ACTIVITY: Count up the lines below that include the string "Switch" and report the number by itself.

RECORDS TO PROCESS:
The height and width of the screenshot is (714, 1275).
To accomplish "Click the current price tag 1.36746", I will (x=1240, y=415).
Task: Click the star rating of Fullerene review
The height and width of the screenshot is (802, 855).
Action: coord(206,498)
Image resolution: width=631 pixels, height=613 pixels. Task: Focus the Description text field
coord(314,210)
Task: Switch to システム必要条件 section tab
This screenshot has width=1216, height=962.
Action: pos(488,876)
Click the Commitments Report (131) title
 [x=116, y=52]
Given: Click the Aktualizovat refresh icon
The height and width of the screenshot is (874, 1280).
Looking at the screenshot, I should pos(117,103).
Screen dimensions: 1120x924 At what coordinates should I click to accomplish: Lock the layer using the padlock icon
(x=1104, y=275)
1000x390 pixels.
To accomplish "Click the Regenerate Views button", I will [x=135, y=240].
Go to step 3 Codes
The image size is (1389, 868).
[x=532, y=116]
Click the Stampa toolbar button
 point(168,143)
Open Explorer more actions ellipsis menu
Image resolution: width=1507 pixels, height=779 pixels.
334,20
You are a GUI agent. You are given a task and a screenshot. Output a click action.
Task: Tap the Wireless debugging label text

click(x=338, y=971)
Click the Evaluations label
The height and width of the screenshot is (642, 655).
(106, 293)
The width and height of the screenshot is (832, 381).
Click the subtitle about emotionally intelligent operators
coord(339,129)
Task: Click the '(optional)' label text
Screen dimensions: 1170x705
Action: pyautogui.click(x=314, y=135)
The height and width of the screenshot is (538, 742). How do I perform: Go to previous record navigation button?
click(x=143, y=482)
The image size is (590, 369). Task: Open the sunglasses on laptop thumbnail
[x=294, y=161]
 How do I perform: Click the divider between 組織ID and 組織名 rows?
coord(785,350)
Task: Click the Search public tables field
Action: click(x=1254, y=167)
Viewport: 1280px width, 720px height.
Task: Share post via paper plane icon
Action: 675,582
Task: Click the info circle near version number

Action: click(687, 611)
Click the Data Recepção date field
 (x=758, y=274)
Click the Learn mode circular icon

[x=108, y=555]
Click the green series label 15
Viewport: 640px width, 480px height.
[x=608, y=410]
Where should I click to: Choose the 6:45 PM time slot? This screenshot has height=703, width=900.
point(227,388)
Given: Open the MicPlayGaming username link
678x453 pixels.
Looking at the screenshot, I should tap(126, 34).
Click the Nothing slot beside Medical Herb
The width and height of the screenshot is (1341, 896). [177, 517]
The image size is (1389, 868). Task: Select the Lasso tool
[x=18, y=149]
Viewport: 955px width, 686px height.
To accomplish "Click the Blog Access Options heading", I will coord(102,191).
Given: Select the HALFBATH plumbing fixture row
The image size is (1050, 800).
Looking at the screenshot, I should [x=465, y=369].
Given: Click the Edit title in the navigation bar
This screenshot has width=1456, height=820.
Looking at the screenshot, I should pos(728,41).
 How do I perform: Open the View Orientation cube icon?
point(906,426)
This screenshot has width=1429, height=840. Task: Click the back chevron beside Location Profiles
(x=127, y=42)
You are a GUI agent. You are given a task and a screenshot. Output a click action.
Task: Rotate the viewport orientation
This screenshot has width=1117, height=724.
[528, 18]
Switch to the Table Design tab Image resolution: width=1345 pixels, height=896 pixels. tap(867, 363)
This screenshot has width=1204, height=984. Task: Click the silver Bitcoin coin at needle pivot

EXERCISE RESPONSE: 2